Saeed was called to the public prosecutor’s office yesterday (17 July) and charged under a press law that prohibits Bahrainis from working for foreign media outlets without a licence.
Annual licences are granted by the information affairs authority (IAA) and their renewal can be arbitrary. Saeed was refused a licence earlier this year when hers expired. She faces a fine of up to 1,000 Bahraini dinars (£2,000).
Nor can Saeed leave the country. Bahrain’s authorities have imposed a travel ban on her, which she reported on Twitter on 29 June after she was prevented from boarding a flight.
Saeed has reported for Radio Monte Carlo for 12 years and for France24 for seven years. Despite her last licence not being renewed she continued to work as a correspondent.

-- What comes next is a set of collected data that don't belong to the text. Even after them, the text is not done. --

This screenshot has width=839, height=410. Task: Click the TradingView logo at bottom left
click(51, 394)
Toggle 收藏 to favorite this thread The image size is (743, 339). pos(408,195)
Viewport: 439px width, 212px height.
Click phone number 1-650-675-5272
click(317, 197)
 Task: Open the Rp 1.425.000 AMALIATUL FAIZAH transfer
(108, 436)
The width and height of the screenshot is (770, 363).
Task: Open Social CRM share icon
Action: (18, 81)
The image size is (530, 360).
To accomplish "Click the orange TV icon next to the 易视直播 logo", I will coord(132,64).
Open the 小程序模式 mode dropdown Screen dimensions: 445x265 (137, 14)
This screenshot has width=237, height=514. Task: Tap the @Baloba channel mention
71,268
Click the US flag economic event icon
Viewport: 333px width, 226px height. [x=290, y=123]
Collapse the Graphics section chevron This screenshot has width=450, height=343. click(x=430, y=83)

In May 2011, Saeed was tortured by police for reporting on the events of the Arab Spring in Bahrain. In November 2015, Bahrain’s authorities decided not to prosecute her torturers. To mark that year’s International Day to End Impunity for Crimes against Journalists, the press freedom watchdog, Reporters Without Borders, renamed the Parisian street where the Bahraini embassy is located asRue Nazeeha Saeed.

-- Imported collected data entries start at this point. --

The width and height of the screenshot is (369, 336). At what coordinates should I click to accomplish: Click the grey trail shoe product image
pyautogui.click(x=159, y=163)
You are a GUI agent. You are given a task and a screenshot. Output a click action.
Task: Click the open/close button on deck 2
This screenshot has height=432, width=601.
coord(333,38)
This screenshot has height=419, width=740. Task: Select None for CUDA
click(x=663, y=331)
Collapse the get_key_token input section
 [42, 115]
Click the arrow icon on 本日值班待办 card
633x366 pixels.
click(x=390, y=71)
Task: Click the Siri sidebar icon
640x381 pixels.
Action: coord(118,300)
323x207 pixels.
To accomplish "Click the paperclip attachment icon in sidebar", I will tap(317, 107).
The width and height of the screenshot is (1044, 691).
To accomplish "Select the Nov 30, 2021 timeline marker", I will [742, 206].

Other journalists working for foreign outlets have told the Bahrain Institute for Rights and Democracy (Bird) that they have been facing increased pressure in the last year.
Bird’s director of advocacy, Sayed Ahmed Alwadaei, said: “Bahrain is making real journalism impossible. Nazeeha Saeed is a leading reporter, and that is why they are trying to silence her. Bahrain’s international allies, the UK and US, must condemn this regressive assault on the fourth estate.”

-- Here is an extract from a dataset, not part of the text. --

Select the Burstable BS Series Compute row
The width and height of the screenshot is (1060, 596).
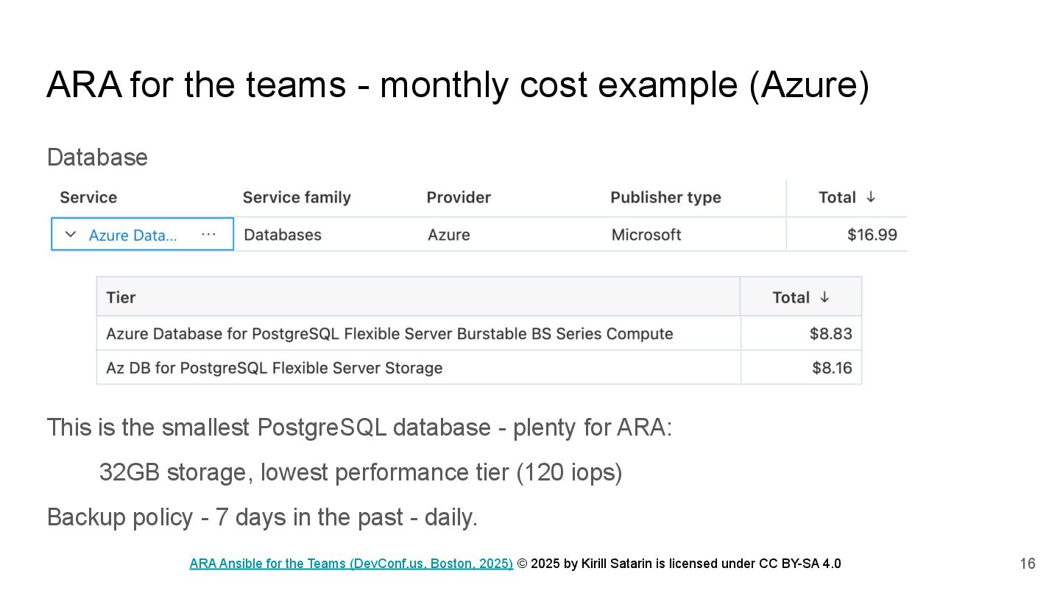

Press freedom is not recognised in the small oil-rich Persion Gulf island. Freelancers and citizen journalists are not considered to be journalists, and it is a criminal offence to report news which “offends” the Bahraini government, which is controlled by a single family, the Al-Khalifas.
The Committee to Protect Journalists reported in December 2015 that there are five journalists in prison in Bahrain, all of them freelancers.
At the weekend, a Bahraini court dissolved the Al-Wefaq political society, the largest political organisation in the country, at the justice ministry’s request.